By Alice Ross and Mark Odell
European banks battered by the downturn in the shipping market face a tough 2014: the European Central Bank has vowed to make the sector a core focus of its upcoming asset quality review and stress tests.
Lenders – in particular German banks – are increasingly seeking innovative ways to reduce their shipping portfolios before the regulator takes over direct supervision of about 130 European banks at the end of the year.
Yet there is a sticking point: bankers say it is not clear whether the more creative solutions will be approved under the new regime.
"Our auditors are getting nervous," says one German shipping banker. "If it was more clear what the guidelines are for the AQR it would be more helpful."
German banks are among the hardest hit by heavy portfolios of non-performing loans after a tough five years that has seen shipping volumes slow in the global economic downturn, compounded by an ordering spree by ship owners before the financial crisis hit in 2008.
One of the main problems is the German banks’ exposure to Kommanditgesellschaft funds (KG) – a traditional German way of ship financing that attracts private investors by offering a tax efficient structure with each fund typically owning one ship.
Hundreds of funds have already collapsed but there are still about 2,000 single ship companies, many of which are running out of working capital.
Banks including Commerzbank and HSH have already extended loan terms and offered holidays on capital repayments in an attempt to ease the pressure on the KGs, but the weak shipping market has meant the vessels are still struggling even to cover their operating costs. This is particularly true of container ships, which make up a larger proportion of the KG and German shipping bank portfolios.

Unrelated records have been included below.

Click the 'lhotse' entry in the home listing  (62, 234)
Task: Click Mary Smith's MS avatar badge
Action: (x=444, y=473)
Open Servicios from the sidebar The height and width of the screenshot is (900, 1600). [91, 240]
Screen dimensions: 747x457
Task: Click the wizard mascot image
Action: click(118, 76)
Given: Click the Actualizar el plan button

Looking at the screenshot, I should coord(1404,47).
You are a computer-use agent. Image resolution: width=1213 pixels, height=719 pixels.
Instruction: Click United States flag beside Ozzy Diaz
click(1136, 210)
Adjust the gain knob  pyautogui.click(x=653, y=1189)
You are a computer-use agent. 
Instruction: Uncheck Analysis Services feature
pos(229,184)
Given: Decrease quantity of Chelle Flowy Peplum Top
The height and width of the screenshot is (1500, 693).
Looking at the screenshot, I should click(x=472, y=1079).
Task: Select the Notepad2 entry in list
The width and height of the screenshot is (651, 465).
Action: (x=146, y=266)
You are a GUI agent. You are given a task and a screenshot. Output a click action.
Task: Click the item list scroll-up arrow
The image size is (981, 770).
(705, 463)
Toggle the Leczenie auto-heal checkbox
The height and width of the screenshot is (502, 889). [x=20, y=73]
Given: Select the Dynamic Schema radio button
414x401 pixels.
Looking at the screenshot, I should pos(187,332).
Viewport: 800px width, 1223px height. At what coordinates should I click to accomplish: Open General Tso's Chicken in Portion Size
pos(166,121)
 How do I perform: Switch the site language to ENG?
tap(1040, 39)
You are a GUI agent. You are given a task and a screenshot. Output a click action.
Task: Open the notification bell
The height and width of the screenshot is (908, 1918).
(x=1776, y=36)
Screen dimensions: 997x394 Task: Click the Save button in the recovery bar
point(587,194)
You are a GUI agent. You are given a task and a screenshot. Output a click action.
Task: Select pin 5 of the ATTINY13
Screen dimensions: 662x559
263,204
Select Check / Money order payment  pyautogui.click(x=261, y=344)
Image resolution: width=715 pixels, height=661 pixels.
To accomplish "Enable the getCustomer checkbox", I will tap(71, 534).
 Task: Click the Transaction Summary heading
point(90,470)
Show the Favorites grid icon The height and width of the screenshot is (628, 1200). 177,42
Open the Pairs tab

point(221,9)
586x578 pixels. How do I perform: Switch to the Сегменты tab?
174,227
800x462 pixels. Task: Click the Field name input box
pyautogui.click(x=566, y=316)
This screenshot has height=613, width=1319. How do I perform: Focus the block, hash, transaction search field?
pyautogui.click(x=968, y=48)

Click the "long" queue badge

Commerzbank created a special unit last year that can reclaim ships from distressed owners – with the aim of selling them again once the shipping market takes a turn for the better. It has so far reclaimed at least four vessels this way.
Others, such as HSH, are brokering deals to sell their debtors' loan portfolios directly to shipping businesses, such as its December sale of 10 vessels to Navios Maritime, a New York-listed ship owner.
Described as "innovative" by HSH, the deal involved a partial sale of the loan book to Navios and a participating loan taken out by HSH. Such creative solutions are among those that could be questioned by the ECB.
"There are solutions out there that I believe are in the grey area. I know for sure that different auditors have different perspectives on the same structure," says one German shipping banker.
Stefan Ermisch, HSH’s chief financial officer, says that while he is confident about the ECB’s upcoming asset quality review because of the bank’s strong capital position, the outcome of the stress tests will depend on how much weight the regulator attaches to shipping.
BaFin, the German regulator, is already demanding regular updates from the banks in recognition of the severity of the situation. The regulator said it would remain vigilant in 2014. But the watchdog said that German banks’ volume of ship loans declined by 20 per cent in 2012, while impairments grew by 50 per cent, suggesting that the “lion’s share” of potential liabilities had already been digested.
Yet Basil Karatzas, a New York-based ship financier, believes that German banks in particular will be forced to take more drastic action with their shipping loan books after running out of ways to put off the inevitable.
Distressed debt investors are circling. US investor Oaktree Capital, which has long had an interest in shipping, told investors in a conference call in November that it was hopeful that European banks would continue to sell shipping loan portfolios during 2014 in preparation for the ECB’s stress tests. The distressed debt investor bought a portfolio of non-performing shipping loans from Commerzbank in December for €280m. UK lender Lloyds Banking Group has also sold portfolios of loans or large single loans to buyers on the hunt for distressed assets.
Yet shipping bankers question how helpful private equity buyers are.
“The inflow of private equity could lead to a situation like in 2006 where too many people are pumping money into a market they don’t understand,” says Torsten Temp, head of shipping at HSH, who believes the cut prices being offered by private equity buyers are still too low for his bank.
“It’s quite helpful to have this kind of liquidity as long as it goes into existing ships,” says Stefan Otto, head of shipping at Commerzbank. “[But] a lot of the money is going into new buildings, because there’s a lack of tonnage available in the second hand market.”
Some shipping observers believe regulators may continue to allow the banks to spin out the problem for long enough in the hope the shipping market will recover to bail out the loan book.
There have been some signs of a recovery in the shipping market in recent months, with a rebound in both dry bulk and tanker rates. This has been reflected in a couple of recent transactions by banks that took many in the industry by surprise. Both Royal Bank of Scotland and Norwegian lender DNB last year sold large tranches of shipping debt at about 90 per cent of face value – although both deals were in the dry bulk sector, one of shipping’s hotspots at the moment.
Both Lloyds and RBS, for example, have already taken significant writedowns on their shipping loans and do not expect to have to take further hits in the near future.
The official view of many large shipping lenders – including Commerzbank – is that the market will not improve until 2015. That means further loan loss provisions could still loom this year.
Analysts at JPMorgan think the shipping market will improve this year in line with their prediction of a rebound in global growth and an emergence from recession for the eurozone.
The question is whether for some lenders, any improvement will be too late.